## Work instructions
In the records below, can you swap "Personal Stuff" for "Personal Items" and leave everything else untouched?

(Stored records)
○ ○ ○ ○

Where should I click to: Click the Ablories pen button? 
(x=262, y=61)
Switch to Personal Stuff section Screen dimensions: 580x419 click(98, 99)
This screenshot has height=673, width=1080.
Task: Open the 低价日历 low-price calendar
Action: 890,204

○ ○ ○ ○

## Task solution
Where should I click to: Click the Ablories pen button? 
(x=262, y=61)
Switch to Personal Items section Screen dimensions: 580x419 click(98, 99)
This screenshot has height=673, width=1080.
Task: Open the 低价日历 low-price calendar
Action: 890,204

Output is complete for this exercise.